Bu sefer Osman bey gülerek bana bakarak lafı gediğine koydu:
“Sen yazmaya kendini atmayı bırak kaç tane kitap çıkardın Emrullahcığım millet senin kitap ve bilgi denizinde serinleyerek rahatlıyor” dedi. Bu da beni keyiflendirdi. İçten ve samimi bir espri geldi. Hakbuki başkası söylese samimiyetsiz bularak kızarım.
Sevdiğimiz dostlarla, onların sinirlenmeyeceği şeyleri bilerek ve buna dikkat ederek sohbet ne güzeldi. Ama insanlarım çoğu düşüncesiz olduğundan kitap okumadıklarndan hafızaları zayıf kaldığı için daha önce konuşulan konuları tekrar tekrar konuşarak muhatabını sıkıyordu.Böyle insanların çok olduğu ortamlarda kalmaktansa yalnız kalmak daha iyiydi. Konuşmaların faydası yoksa hoşlanmadığı şeylerden bahsederek insanları üzmemek en güzel yalnızlık olmalıydı. Ben de böyle yalmnızlıkları severdim Osman Kardeşim gibi...
Osman coştukça coşmuştu . Susturabilene aşkolsun.
“Sen okumaya kaçtım”dedin ya Emrullahcığım , ben çok zaman senden ileri giderek “kendimden gene kendime kaçıyorum.”
Hayret ettiğimi ve o’na hayretle baktığımı görünce açıkladı :
“Bazen bende evden, evdekilerden sıkılıyorm. Babalıktan, dedelikten, eşlikten, bütün dünyevi sıfatlarımdan sıyrılarak dünyaya geldiğimizdeki gibi “insanlık” sıfatına , yani aslıma dönerek bugün senin yaptığın gibi yapıyor, nereden geldim nereye gidiyorum, dünyada işe yarar ne bıraktım bu yetmiş senede? Sorusunu sorıuyorum. Mezarda nasıl tek başımıza kalacaksak bunu ölmeden bu dünyada da sık yapalım diyorum.Bunun adını da “kendimden kendime kaçmak” olarak koydum “ölmeden ölmek” deyiminin bence açıklaması yani. Ve ilk defa sana söylüyorum. Bugün bakıyorum “sende senden sana kaçmışsın”, “ iki kaçak bir çay evine yakışır”

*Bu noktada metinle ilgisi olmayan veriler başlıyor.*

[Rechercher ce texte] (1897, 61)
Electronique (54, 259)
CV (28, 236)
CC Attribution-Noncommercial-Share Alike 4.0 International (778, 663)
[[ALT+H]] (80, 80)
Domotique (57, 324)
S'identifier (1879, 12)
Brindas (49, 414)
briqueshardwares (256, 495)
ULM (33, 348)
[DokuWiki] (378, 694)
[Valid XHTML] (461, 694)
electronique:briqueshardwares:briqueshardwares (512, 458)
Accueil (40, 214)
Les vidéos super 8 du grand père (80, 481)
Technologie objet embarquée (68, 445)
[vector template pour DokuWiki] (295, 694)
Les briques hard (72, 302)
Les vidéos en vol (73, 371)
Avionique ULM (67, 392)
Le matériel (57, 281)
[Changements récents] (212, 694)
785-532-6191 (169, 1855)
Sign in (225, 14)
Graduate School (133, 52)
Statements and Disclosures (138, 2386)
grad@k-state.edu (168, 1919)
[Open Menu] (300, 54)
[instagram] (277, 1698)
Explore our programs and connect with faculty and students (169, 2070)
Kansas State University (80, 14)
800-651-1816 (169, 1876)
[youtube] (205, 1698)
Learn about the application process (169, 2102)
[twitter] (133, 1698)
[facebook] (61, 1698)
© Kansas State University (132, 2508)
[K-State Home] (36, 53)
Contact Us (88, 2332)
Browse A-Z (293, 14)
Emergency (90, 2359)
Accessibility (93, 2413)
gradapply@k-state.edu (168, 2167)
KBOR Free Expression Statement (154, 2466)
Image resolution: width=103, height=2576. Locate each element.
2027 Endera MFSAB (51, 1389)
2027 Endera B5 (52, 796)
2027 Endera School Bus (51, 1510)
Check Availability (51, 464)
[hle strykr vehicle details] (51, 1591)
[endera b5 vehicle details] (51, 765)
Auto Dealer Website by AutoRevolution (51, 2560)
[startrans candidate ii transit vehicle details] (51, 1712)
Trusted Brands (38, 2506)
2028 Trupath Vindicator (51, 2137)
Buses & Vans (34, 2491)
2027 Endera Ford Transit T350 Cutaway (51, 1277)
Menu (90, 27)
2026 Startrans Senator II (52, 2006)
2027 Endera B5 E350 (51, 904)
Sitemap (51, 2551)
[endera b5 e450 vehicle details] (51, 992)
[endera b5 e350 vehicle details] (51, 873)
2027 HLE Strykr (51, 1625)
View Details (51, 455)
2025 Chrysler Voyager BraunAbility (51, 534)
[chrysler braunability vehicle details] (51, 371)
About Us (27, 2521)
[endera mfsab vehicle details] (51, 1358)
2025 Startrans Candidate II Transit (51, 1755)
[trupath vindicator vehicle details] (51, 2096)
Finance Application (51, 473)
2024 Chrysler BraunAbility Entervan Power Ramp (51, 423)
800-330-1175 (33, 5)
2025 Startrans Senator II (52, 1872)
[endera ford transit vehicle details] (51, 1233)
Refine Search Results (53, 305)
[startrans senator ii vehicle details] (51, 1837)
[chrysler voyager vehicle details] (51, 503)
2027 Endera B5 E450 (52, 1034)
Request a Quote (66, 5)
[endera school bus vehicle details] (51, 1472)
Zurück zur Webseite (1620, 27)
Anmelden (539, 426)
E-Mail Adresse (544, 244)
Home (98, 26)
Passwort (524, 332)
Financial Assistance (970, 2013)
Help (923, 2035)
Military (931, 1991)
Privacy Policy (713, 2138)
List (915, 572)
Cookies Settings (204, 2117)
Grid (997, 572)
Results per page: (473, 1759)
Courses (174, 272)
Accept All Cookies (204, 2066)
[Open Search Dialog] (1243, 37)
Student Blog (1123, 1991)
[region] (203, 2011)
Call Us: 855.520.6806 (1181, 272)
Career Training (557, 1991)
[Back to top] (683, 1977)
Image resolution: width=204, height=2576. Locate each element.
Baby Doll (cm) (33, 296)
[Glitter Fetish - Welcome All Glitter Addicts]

Biz bunları konuştuktan sonra iki ihtiyar kahkahalarla güldük. Tam bu sırada Samet kahvelerin boşalan fincanlarını aldı. Biz de kahvelerin üstüne birer çay içelim dedik. Samet içinden kahkahalarımızı görünce “bu moruklarda iyice bunadı herii” demiştir.
Kim ne derse desin, bugün eski dost iki ihtiyar boş da olsa konuşmuş ve kurtlarını dökmüşlerdi.Onları gören isteyen deli desin isteyen veli . Elin ağzı çuval değil kü büzesin.